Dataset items
[start]

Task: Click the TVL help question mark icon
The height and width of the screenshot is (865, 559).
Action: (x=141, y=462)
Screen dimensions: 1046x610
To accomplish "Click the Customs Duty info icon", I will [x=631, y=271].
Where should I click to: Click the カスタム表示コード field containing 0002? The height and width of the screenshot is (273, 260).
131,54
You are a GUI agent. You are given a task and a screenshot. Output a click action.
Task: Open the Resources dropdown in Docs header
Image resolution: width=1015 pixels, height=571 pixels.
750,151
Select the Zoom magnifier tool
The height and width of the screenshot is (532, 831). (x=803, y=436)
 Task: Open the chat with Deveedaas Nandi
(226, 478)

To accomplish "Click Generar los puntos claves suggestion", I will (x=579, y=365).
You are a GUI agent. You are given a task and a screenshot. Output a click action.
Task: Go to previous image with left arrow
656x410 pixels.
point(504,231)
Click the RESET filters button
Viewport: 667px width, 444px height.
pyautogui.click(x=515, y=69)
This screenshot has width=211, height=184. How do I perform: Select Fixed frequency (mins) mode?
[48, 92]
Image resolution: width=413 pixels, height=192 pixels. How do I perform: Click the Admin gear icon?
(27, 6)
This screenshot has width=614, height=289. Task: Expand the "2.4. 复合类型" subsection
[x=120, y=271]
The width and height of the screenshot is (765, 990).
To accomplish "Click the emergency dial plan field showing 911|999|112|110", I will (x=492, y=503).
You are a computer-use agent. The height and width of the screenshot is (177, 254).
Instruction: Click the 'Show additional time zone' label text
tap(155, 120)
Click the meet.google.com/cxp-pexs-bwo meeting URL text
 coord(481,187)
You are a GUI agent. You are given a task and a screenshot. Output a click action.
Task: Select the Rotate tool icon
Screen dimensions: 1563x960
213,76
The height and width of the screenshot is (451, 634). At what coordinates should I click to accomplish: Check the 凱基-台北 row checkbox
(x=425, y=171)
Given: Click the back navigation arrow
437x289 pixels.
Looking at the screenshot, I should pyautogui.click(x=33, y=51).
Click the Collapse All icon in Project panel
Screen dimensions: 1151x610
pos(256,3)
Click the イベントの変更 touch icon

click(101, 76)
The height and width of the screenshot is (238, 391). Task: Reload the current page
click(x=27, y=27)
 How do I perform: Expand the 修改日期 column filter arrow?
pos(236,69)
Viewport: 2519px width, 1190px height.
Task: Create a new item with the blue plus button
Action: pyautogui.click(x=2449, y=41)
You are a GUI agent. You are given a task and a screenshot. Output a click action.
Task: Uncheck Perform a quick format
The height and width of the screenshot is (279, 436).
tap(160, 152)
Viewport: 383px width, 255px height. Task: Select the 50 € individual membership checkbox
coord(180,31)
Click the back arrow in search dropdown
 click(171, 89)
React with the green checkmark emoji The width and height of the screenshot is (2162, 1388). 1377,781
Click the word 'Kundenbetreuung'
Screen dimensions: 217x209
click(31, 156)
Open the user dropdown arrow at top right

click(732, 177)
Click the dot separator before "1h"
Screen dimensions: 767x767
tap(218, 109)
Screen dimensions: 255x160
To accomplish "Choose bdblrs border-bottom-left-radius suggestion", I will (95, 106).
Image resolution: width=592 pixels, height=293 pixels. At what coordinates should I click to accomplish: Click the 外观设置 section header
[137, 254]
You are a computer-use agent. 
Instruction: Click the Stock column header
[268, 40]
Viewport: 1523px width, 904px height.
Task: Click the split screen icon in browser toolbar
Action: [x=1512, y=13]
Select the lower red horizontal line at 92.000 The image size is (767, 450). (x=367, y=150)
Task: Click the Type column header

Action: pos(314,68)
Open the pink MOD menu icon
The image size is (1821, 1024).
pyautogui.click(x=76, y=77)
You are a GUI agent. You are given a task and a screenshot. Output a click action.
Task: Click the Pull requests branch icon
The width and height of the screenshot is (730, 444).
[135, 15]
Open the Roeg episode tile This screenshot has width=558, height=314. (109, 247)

[end]

Work required –
Rewrite the lines above, requests included, starting at the line that contains "Image resolution: width=413" and stopping after the line that contains "will (x=492, y=503).". Scale every coordinate in the answers by 1.3, rounding to whole numbers with halves going up, and leave all other numbers unchanged.

Result –
Image resolution: width=413 pixels, height=192 pixels. How do I perform: Click the Admin gear icon?
(35, 8)
This screenshot has width=614, height=289. Task: Expand the "2.4. 复合类型" subsection
[x=156, y=352]
The width and height of the screenshot is (765, 990).
To accomplish "Click the emergency dial plan field showing 911|999|112|110", I will (x=640, y=654).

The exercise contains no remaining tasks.